Rise of the Machines: Adidas Announces Move Back To Germany To Use Robots As New Labor Force

images-1150px-Adidas_Logo.svgAdidas, the German maker of sportswear and equipment, is moving back to Germany after shifting its operations to Asia for cheap labor. However, wages are increasing even in Asia so Adidas has found workers even cheaper: robots. Adidas will be making shoes again in Germany by 2017 but will employ relatively few actual Germans.

It has been 20 years since Adidas moved its factories to Asia. Now the shoes will be made in the new prototype “Speedfactory” in Ansbach, southern Germany. It is likely to be a scene repeated in the future as humans are replaced by robots in manufacturing and service industries.

The implications of the trend are chilling. The price of goods may indeed fall and improve but it also suggests a huge segment of the population that will become increasingly obsolete and locked into the lowest income bracket. That will force the current income inequalities to even more extreme levels.

18 thoughts on “Rise of the Machines: Adidas Announces Move Back To Germany To Use Robots As New Labor Force”

  1. This is why we need a reduced workweek. It hasn’t been reduced since the 1930s. Workers help produce the technology to increase productivity but they don’t enjoy the fruits of their labors.

  2. Also, remember the Luddites.
    They had this same complaint from a macroeconomic POV.

    The machines, although cheaper to operate for manufacturers and putting out a superior product, will put human workers out of a job, and that will destroy lives and crash the economy.

  3. If the government(s) demand that workers be paid an unreasonable minimum wage, one that will exceed the total costs of a machine doing the same job, then employers will have no competitive option other than to hire machines to do that job.
    I don’t know if Asian workers are at that point yet, I think their labor costs are still less than machines for many jobs.

  4. As ever more products are manufactured by robots to reduce labor costs and increase profits, where will formerly employed factory workers get the money to buy the cornucopia of “stuff” produced?

  5. These are the same baseless arguments that were made about computers, then outsourcing/off-shoring.
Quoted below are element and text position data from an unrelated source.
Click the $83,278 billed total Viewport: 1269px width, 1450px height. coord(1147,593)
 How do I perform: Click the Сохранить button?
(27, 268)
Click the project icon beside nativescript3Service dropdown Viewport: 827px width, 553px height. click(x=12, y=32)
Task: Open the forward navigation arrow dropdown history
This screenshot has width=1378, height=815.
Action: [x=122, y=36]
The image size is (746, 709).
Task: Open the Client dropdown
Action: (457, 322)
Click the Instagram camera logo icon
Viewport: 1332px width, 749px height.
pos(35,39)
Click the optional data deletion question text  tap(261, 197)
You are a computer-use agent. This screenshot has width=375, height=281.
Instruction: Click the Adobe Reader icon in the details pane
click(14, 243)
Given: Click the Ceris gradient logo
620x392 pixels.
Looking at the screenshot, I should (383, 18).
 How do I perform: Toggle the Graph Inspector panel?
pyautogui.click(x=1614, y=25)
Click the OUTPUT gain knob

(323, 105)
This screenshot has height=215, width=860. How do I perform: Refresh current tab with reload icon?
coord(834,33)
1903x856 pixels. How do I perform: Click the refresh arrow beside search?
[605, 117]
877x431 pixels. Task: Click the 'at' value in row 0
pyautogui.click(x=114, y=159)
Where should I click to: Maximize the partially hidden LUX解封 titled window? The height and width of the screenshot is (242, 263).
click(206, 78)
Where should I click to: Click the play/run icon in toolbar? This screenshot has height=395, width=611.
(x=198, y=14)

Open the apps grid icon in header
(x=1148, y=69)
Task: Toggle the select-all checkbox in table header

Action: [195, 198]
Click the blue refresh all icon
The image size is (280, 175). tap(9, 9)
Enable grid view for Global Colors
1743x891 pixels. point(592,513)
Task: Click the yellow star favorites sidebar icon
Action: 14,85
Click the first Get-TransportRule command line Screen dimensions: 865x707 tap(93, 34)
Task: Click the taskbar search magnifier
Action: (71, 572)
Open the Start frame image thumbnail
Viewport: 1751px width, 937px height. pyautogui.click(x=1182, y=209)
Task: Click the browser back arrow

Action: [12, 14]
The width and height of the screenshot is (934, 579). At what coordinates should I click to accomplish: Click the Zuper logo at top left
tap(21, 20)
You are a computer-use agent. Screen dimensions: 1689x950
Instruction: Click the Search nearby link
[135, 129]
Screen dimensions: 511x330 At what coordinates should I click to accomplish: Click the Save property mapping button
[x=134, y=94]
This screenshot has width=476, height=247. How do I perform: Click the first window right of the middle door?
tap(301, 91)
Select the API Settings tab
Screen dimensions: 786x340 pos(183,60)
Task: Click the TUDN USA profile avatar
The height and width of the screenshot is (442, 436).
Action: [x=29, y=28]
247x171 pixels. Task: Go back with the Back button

The sky is falling!

    1980s: “Computers will eliminate all jobs!”

    1990s: “Moving jobs to Mexico will skyrocket U.S. unemployment!”

    2016: We have a robust U.S. economy with near-full employment, despite billions of computers and tens of millions of jobs moved to other countries.

    But, hey, thankfully Donnie boy is about to rescue us from all our successes and make us great again. Wait…maybe the sky will fall.

    1. Charlie – the US economy is not robust. Only 43% of the population is working.

  6. Dog Lover….that is being tried now in one of the northern European Countries. Monthly Stipend for everyone replacing nearly all welfare.

  7. “a huge segment of the population that will become increasingly obsolete and locked into the lowest income bracket. That will force the current income inequalities to even more extreme levels.”

    Until someone comes up with a better idea, everyone needs a minimum survival stipend, not only their own survival, but survival of the entire system.

  8. Capitalism is about efficiency and profit. It appears that efficiency and profit will kill capitalism as predicted.

  9. If Robots wear shoes then who will buy the shoes? If the company hiring the robots has to buy the shoes then it will be making shoes for itself. Of course a robot without shoes is probably a better robot. It would be appropriate to replace Angela with a robot. Y’all know who Angela is don’t ya?

  10. We live in a consumer based economy but corporations somehow think that their profits will continue to rise even though consumers are losing their jobs and wages are low. Who on earth do they think will buy their products?

    Short sighted, very short sighted. Good grief even Henry Ford knew that products won’t sell if workers aren’t paid!

  11. After manufacturing becomes automated, the ‘meat’ workers won’t have money to buy these products… Economics is circular – without consumers, there is no need for producers.

  12. @Paul Schulte. When the McDonalds secret sauce shifts to molybdenum grease, then we will know that humans are really in trouble.